▶ _EXTRACT TO READ_:
BEGIN

Major Industries and Commercial Activity
While the Coca-Cola Company wields considerable influence in Atlanta—much of it in areas outside its immediate manufacturing concerns—no single industry or firm truly dominates the local economy. Service industries employ the largest number of workers, but trade and manufacturing are also important elements. Having such diversity, Atlanta has been slower to suffer a downturn and quicker to recover from any temporary setback than many other major American cities. In fact, metropolitan Atlanta saw a decrease in unemployment and an increase in its labor force between 2002–2003 despite the country's economic recession during that time period.
In 2000, 24 Fortune 1000 corporations were headquartered in metropolitan Atlanta. Atlanta is home to BellSouth, Delta Airlines, Home Depot, UPS, and Georgia-Pacific, among other big names.
The Atlanta MSA added more than 1.1 million new residents between 1990–2000, which has attracted more and more new businesses. Metropolitan Atlanta has consistently led the nation in new housing permits every year since 1991, leading the way in 2003 with 53,750 new permits, according to Bureau of Census figures. In 1991, according to the National Association of Home Builders, the number was nearly 25,000; in comparison, 2002 topped off at 66,550.
Efforts by Georgia Tech and local industry to make Atlanta a high-tech center are paying off; even though much of the technology field suffered losses, Atlanta held steady and was ranked third in 2003 among the top ten metropolitan areas in this field by the Milken Institute. Atlanta is also becoming a leading world center of business and trade. More than 1,300 foreign-based businesses have operations in metropolitan Atlanta, and they employ more than 81,000 residents.
Items and goods produced: metals, machinery, transportation, equipment, food and beverages, printing, publishing, textiles, apparel, furniture, telecommunications hardware, steel, chemicals
Incentive Programs—New and Existing Companies
Georgia has the reputation for being a strong pro-business state. Many new companies have relocated to metro Atlanta and have either built new facilities or converted vacant office space. The various local and state business incentives offered have encouraged these company moves as well as expansions of local firms.
Atlanta was an empowerment zone city named by the Clinton administration, but in 2002 it converted to a "Renewal Community" allowing the city to benefit from a nationwide pot of $17 billion in tax incentives. Businesses within the three "renewal clusters" that were created receive tax credits and deductions, capital gains exclusives, and bond financing.
Georgia has business-friendly tax laws; the state does not use the unitary tax method, but instead taxes businesses only on income apportioned to Georgia. In addition, at four percent the state sales tax rate has risen only one percentage point since 1951. Attractive inventory tax exemptions are available in all metropolitan Atlanta counties, and sales and property tax exemptions are available for certain pollution control equipment used in production. Georgia's Freeport zones, like Atlanta's, exempt for ad valorem taxation all or part of the value of certain tangible property held in certain inventories. Companies can apply for a permit from the Georgia Environmental Protection Division which can result in their obtaining their federal permit as well, via a single application.

END

▶ _GIVEN REQUEST 1_:
List the big-name companies that the text on Atlanta's economy says Atlanta is home to.
▶ _GIVEN REQUEST 2_:
Repeat word for word the part of the text on Atlanta's economy from "Items and goods" to "of local firms.".

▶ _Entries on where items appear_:

BEGIN

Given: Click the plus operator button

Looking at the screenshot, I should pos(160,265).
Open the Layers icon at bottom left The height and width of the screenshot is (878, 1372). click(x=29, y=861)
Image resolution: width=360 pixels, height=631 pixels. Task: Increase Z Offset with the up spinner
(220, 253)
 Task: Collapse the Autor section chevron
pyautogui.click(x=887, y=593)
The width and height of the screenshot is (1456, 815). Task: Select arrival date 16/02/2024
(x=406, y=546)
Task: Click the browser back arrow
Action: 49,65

END

▶ _EXPECTED ANSWER 1_:
BellSouth, Delta Airlines, Home Depot, UPS, Georgia-Pacific

▶ _EXPECTED ANSWER 2_:
Items and goods produced: metals, machinery, transportation, equipment, food and beverages, printing, publishing, textiles, apparel, furniture, telecommunications hardware, steel, chemicals
Incentive Programs—New and Existing Companies
Georgia has the reputation for being a strong pro-business state. Many new companies have relocated to metro Atlanta and have either built new facilities or converted vacant office space. The various local and state business incentives offered have encouraged these company moves as well as expansions of local firms.